Hierarchical forecasting I

Forecast hourly BART arrivals from eight origin stations to a fixed destination with a hierarchical model that pools information across series, fit with SVI.

Hierarchical forecasting I with numpyro_forecast

This notebook ports the blog post Hierarchical forecasting with NumPyro (part I) to the numpyro_forecast package. This example is by itelf a port of the first part of the original Pyro example: Forecasting III: hierarchical models. It generalizes the univariate notebook from a single series to many: we forecast hourly BART arrivals to one destination (EMBR, Embarcadero) from all 50 origin stations at once. Each origin keeps its own random-walk level and weekly seasonality, but they share global hyperparameters and a single observation scale, which lets information pool across the series.

Note on reproducibility. We match the blog’s data, seed, optimizer and step counts. Results reproduce the blog’s behavior and CRPS magnitude but are not bit-for-bit identical: the forecast horizon uses the package’s separate-_future-site mechanism rather than re-running the guide over the full covariates.

Prepare notebook

from typing import cast

import arviz as az
import jax.numpy as jnp
import matplotlib.pyplot as plt
import numpy as np
import numpyro
import numpyro.distributions as dist
import pandas as pd
import xarray as xr
from jax import random
from numpyro.infer import Predictive
from numpyro.infer.reparam import LocScaleReparam
from numpyro.optim import Adam

from numpyro_forecast import Forecaster, ForecastingModel, eval_crps
from numpyro_forecast.datasets import load_bart_hierarchical
from numpyro_forecast.features import periodic_repeat
from numpyro_forecast.typing import Array

az.style.use("arviz-darkgrid")
plt.rcParams["figure.figsize"] = [12, 7]
plt.rcParams["figure.dpi"] = 100
plt.rcParams["figure.facecolor"] = "white"
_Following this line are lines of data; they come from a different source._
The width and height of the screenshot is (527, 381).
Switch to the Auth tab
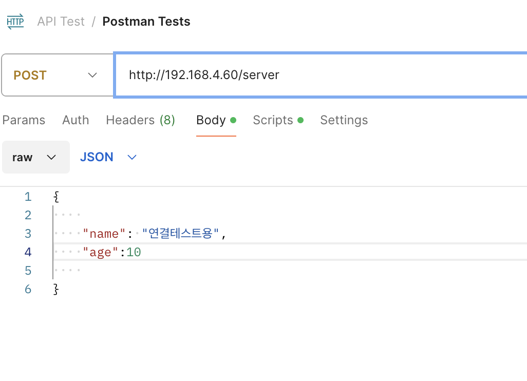(x=76, y=120)
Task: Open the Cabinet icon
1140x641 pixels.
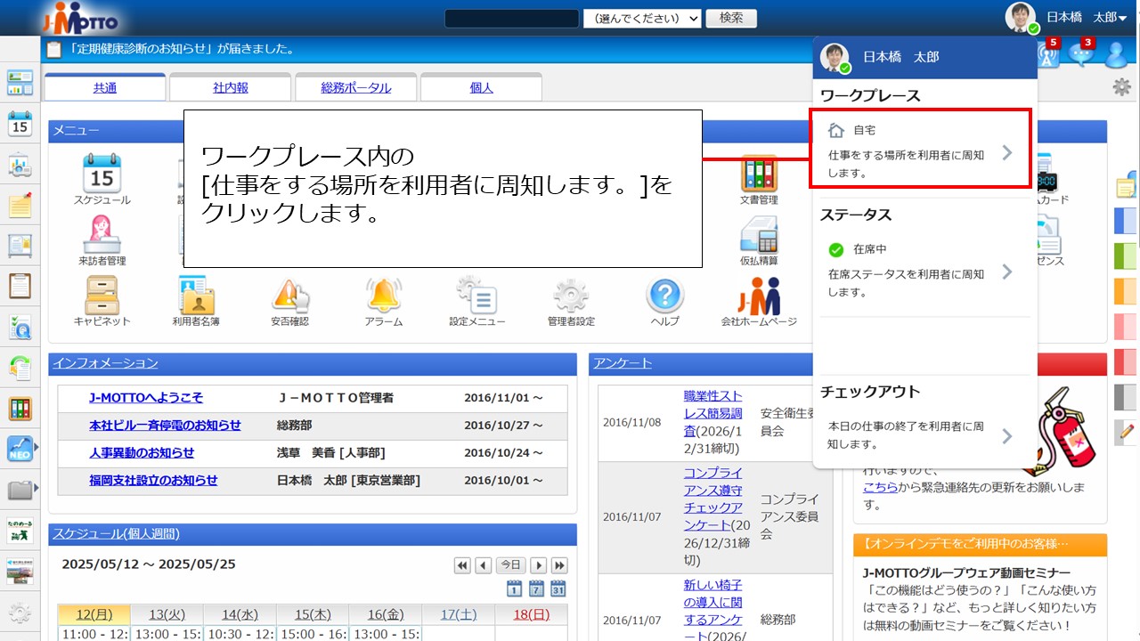Action: [102, 300]
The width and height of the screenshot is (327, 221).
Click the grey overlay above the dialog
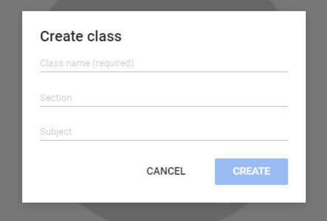click(164, 5)
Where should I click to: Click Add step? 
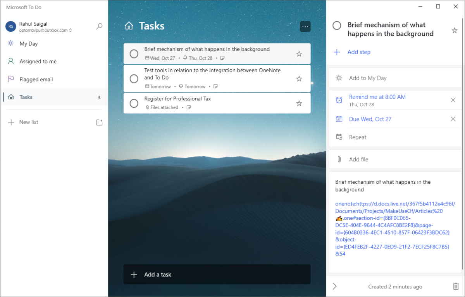point(359,52)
numpyro.set_host_device_count(n=4)

rng_key = random.PRNGKey(seed=42)


%load_ext autoreload
%autoreload 2
%load_ext jaxtyping
%jaxtyping.typechecker beartype.beartype
%config InlineBackend.figure_format = "retina"

Read data

We load the windowed origin-destination panel (log1p counts, 90 training days plus 2 test weeks) and select arrivals to EMBR from every origin. The log1p transform tames the multiplicative growth while staying defined at zero rides, which matters for hourly counts. The result is a (time, n_series) array where each of the 50 origins is one series, time is at axis -2, and the series dimension is at axis -1.
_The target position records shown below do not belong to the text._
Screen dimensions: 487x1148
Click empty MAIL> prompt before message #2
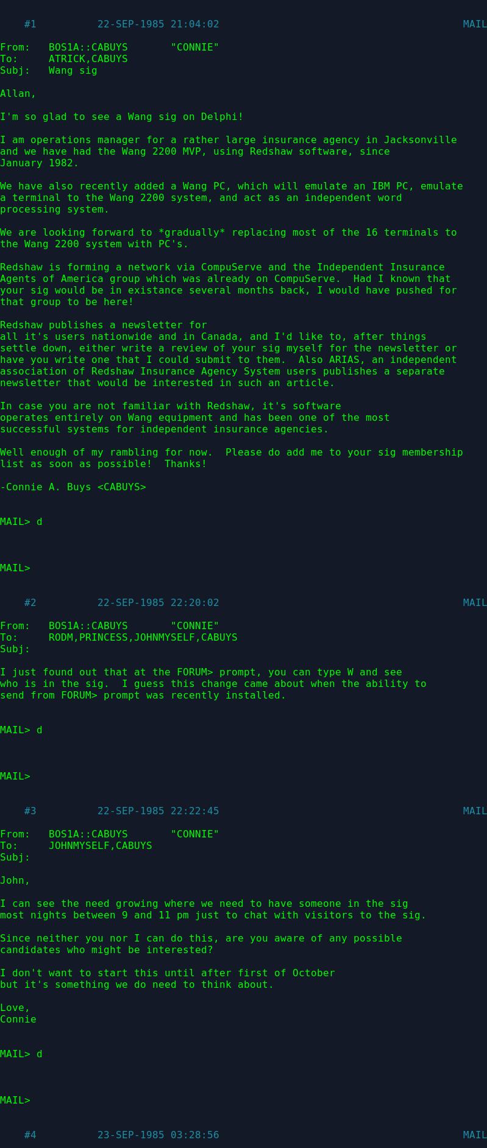15,568
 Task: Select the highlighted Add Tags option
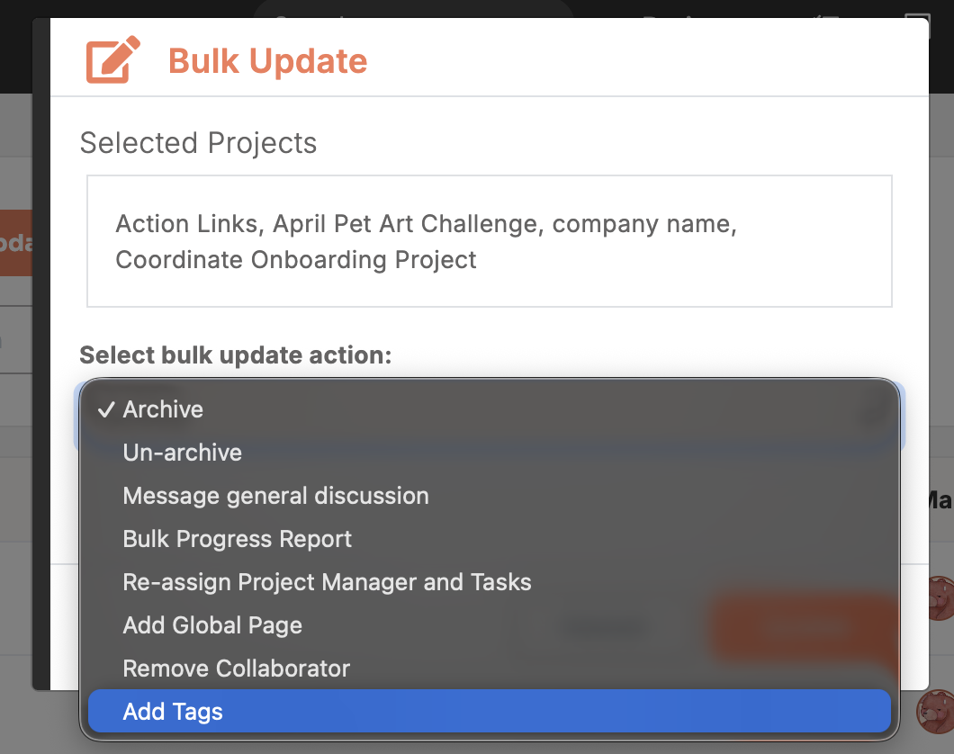tap(490, 712)
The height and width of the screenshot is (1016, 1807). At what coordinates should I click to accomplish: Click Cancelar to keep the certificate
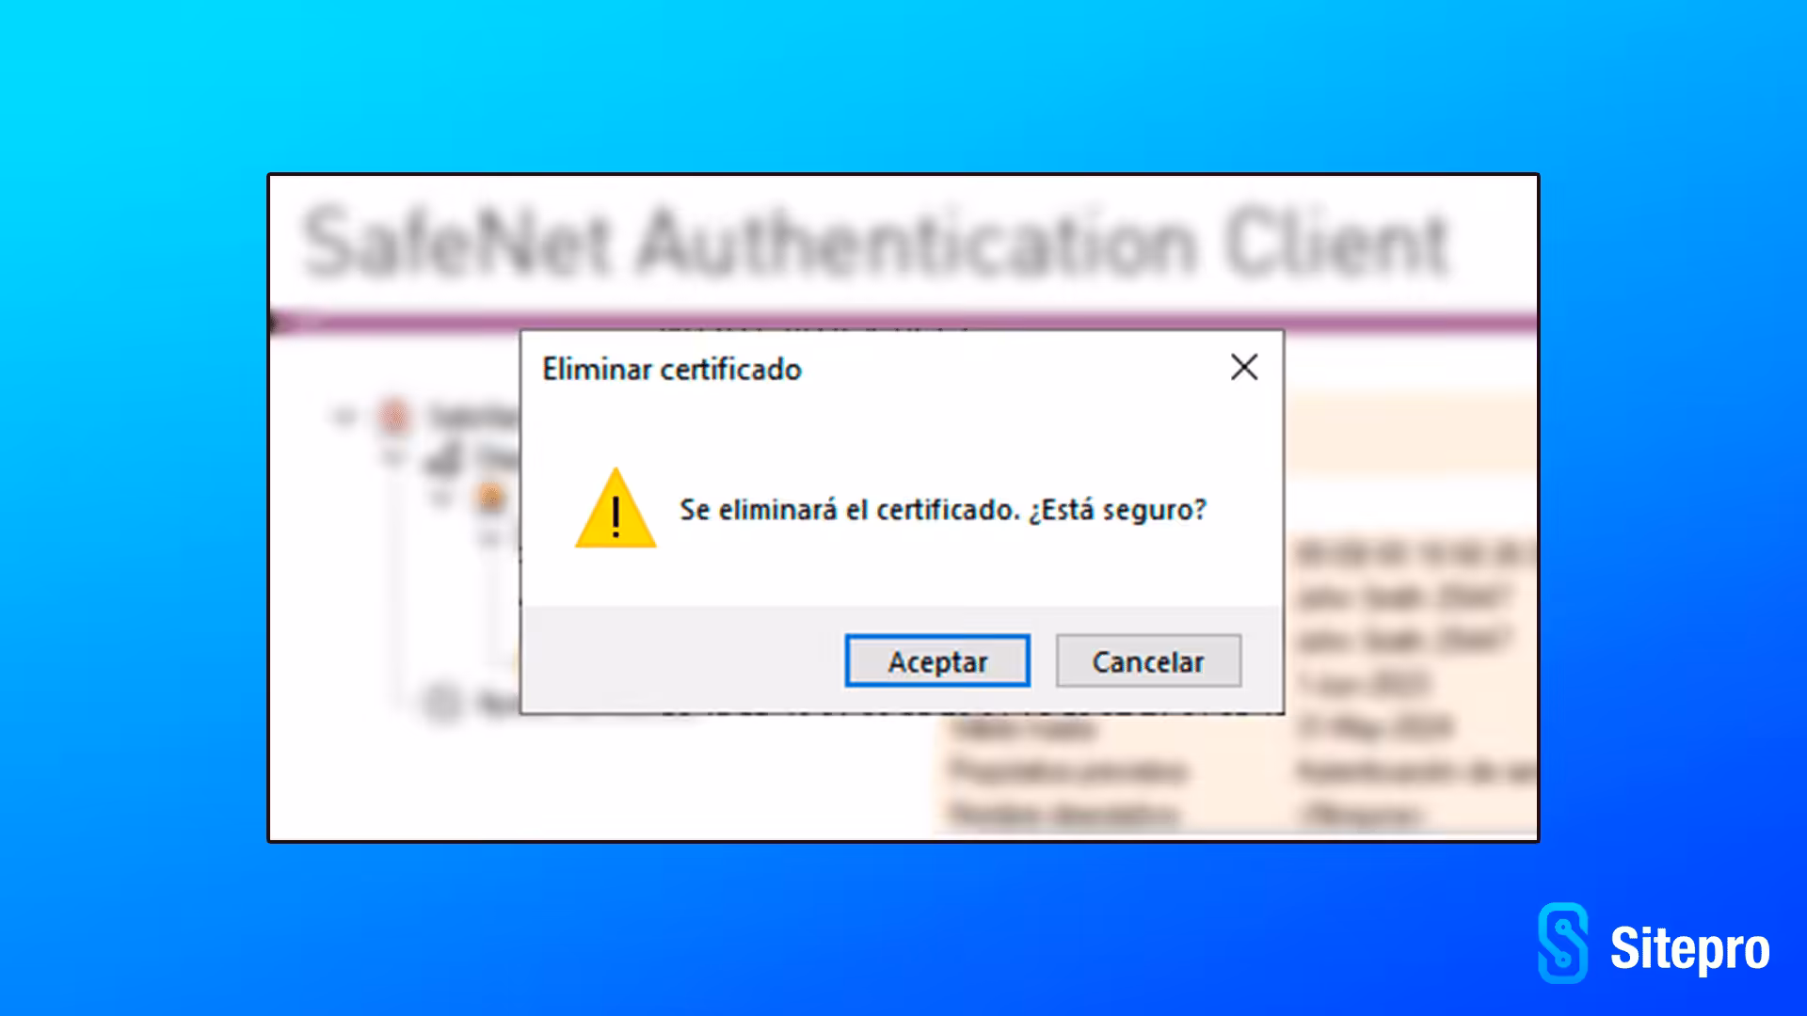(1148, 661)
y_full, split, stations = load_bart_hierarchical()
embr = stations.index("EMBR")
data = jnp.swapaxes(y_full[:, :, embr], 0, 1)  # (time, n_series)
n_series = data.shape[-1]
print("data shape:", data.shape, "| split:", split)

fig, ax = plt.subplots()
for i in range(8):
    ax.plot(np.asarray(data[:, i]), lw=0.8, label=stations[i])
ax.legend(ncol=4, fontsize=8)
ax.set(title="Arrivals to EMBR (log1p), 8 origins", xlabel="hour", ylabel="log1p(# rides)");

data shape: (2496, 50) | split: 2160

Train-test split

We hold out the last two weeks (336 hours) for testing. The model learns seasonality internally from the time index, so the covariates here are just dummy zeros: only their shape (the duration) is read, to tell training from forecasting.

T0 = 0
T1 = split  # 2_160
T2 = data.shape[0]  # 2_496

y_train = data[T0:T1]
y_test = data[T1:T2]
covariates = jnp.zeros((T2, n_series))
covariates_train = covariates[T0:T1]

time = np.arange(T2)
time_train = time[T0:T1]
time_test = time[T1:T2]
print("train:", y_train.shape, "test:", y_test.shape)
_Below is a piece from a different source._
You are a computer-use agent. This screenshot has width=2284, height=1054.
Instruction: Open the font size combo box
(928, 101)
# Christmas anomaly index (BART series starts 2011-01-01, hourly).
dates = pd.date_range("2011-01-01", periods=78_888, freq="h")[-T2:]
christmas = np.flatnonzero((dates.month == 12) & (dates.day == 25))
christmas_index = int(christmas[0]) if len(christmas) else None
print("christmas index:", christmas_index)

train: (2160, 50) test: (336, 50)
christmas index: 2328

Model specification

This is the univariate model lifted to a panel. Each series s gets its own random-walk level \ell_{t,s} and its own weekly seasonal profile (one value per hour-of-week, 168 in total), and all series share the same global drift scale and observation scale \sigma:

\begin{align*} \mu_{t,s} & = \ell_{t,s} + \text{seasonal}_{(t \bmod \text{period}),\,s} \\ \ell_{t,s} & = \ell_{t-1,s} + \delta_{t,s} \\ \delta_{t,s} & \sim \text{Normal}(0, \sigma_\text{drift}) \\ y_{t,s} & \sim \text{Normal}(\mu_{t,s}, \sigma). \end{align*}

The hierarchy is expressed with numpyro.plate. We wrap self.time_series(...) in an n_series plate so the drift (and its forecast _future companion) is sampled per series. The weekly seasonal lives under the n_series and hour_of_week plates, so it is estimated once per hour-of-week per series, then tiled across the full horizon with periodic_repeat. Sharing the global hyperparameters across the plate is what couples the series together.

class MultiSeriesForecaster(ForecastingModel):
    """Per-series local level + weekly seasonality with a shared Normal scale."""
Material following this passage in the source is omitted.